As you may know we used Baby Led Weaning for Ben, partly to avoid the difficulty stage of coaxing a baby to eat lumps for the first time, partly to avoid me spending nights steaming, pureeing and freezing food and partly to ensure that he grew up tasting real food. Before I heard of BLW I planned to make my own puree’s the little jars looked scarily alike – baby risotto was identical looking to baby carrot puree etc… and I wanted to know what was going into my son.
BLW was great for us – we gave Ben the broadly the same food as us (we made some adjustments like making homemade stock to avoid oversalting our son) and as soon as he could make his opinions known he let us know that whatever was good enough for us to eat was good enough for him (adios chocolate covered digestives and crisps). He has a very sophisticated palatte for a toddler in my opinion, today’s lunch was a healthy mini turkey muffin (an adapted weightwatcher recipe of turkey mince, cous cous, spring onions and sage wrapped in parma ham and baked) with tomato’s and celery (and salad and ryvitas for my Mum and I).

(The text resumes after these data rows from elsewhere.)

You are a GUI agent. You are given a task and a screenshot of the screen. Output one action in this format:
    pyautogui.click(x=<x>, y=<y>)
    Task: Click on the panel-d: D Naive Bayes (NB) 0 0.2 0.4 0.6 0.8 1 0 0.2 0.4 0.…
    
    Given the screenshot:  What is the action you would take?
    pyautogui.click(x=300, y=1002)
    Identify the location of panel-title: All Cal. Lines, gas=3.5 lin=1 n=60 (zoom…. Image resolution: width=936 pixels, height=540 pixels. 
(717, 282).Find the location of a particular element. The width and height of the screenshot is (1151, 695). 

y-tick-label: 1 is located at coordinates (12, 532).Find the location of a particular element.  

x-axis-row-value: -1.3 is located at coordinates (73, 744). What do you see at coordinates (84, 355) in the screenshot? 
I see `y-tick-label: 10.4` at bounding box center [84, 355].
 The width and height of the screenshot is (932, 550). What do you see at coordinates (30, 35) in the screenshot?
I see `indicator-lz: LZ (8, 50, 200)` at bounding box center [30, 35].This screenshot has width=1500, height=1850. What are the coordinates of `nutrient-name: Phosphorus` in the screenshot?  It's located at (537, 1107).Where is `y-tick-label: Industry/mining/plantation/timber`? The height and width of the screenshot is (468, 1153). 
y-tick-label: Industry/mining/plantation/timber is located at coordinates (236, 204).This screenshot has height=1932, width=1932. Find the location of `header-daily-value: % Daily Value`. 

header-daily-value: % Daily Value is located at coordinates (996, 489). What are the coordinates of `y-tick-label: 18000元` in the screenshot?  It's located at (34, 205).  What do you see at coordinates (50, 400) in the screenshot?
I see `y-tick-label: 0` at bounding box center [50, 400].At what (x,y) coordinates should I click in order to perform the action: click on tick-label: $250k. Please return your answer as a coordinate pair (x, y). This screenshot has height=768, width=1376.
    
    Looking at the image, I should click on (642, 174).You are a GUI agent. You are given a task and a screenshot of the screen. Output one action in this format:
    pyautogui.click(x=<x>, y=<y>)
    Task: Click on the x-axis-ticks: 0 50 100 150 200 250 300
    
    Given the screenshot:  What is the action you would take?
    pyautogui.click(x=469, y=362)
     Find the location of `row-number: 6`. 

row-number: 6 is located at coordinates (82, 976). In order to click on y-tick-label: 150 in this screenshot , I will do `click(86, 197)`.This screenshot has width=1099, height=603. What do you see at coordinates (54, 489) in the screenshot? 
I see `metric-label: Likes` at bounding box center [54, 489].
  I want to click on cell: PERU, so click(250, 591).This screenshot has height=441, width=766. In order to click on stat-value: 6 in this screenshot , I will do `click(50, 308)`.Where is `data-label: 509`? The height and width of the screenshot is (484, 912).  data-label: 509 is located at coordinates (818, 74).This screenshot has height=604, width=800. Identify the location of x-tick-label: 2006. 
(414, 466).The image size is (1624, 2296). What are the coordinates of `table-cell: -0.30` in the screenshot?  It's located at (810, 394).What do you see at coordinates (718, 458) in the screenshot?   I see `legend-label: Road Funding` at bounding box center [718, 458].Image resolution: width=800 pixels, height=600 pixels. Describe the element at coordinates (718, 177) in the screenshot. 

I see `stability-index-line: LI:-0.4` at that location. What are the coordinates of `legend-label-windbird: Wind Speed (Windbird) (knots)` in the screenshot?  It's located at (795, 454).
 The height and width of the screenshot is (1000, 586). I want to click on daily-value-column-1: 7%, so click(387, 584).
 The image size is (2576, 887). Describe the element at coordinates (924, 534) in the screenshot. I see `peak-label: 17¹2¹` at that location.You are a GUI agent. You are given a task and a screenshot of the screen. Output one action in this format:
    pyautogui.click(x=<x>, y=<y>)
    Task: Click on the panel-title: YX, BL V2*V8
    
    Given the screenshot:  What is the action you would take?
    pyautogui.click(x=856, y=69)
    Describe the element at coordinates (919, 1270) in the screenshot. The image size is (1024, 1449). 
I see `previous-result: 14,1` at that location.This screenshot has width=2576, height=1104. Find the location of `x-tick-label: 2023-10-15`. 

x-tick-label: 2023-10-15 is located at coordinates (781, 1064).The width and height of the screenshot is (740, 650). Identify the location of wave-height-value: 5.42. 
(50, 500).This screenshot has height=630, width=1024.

As I was paranoid about giving a toddler partially cooked turkey I made him wait longer than he wanted, to calm his raging hunger I offered him a ryvita topped with low fat hummous. The strange side effect of him not having a dividing line between his food and adult food is a taste for diet snacks. My Mum laughed at the delighted yum noises from Ben’s little table and said that the other week when Ben had been around her house he helped them demolish a whole tub of hummous with some falafels.
My son loves tiramisu, falafel, hummous, onion bargee, poppadums and chutney, ryvita’s, chinese panake rolls, chinese fried rice, guacamole, sesame prawn toast, prawn crackers and generally the food that when we were little was considered to be too highly flavoured for a young child. He also tucks into his fruit and veg with more enthusiasm than I can muster.
Now obviously I can’t put this all down to BLW, when I was a child nobody had heard of falafel or hummous, and other than an indian or chinese take-away spag bol was as exotic as we got. Today children are exposed to tastes from all over the world; I remember treating new and foreign foods with fear and caution as an older child something that Ben has never done and hopefully Ciaran won’t do either. I do believe though that steering away from ‘children’s food’ with hidden vegetables and a bland comforting taste has set him up for life to enjoy properly flavoured food and hopefully to avoid the new food phobia that many of us had to conquer as we grew up (my better half for example refused to order fajita’s the first time he went to TGI Friday’s, they sounded too foreign for him, he now loves trying new food but it took a while to get used to taking a risk with new flavours).
The only downside of all this is that Ben has to feed himself without any interferance (the minute you ask if he likes something he’ll decide its “yuk” and leave the table) and the hoover see’s incredible amounts of action, on reflection mince and cous cous balls were bound to be a messy meal but I think it is worth it to know that my boy has varied and healthy tastes.
PS. My take on the muffins (mini pork muffins from the Weightwatchers winter warmers book) is that they are great and easy to make, but I am glad I didn’t add any extra salt, the stock cube and parma ham were salty enough for my tastes.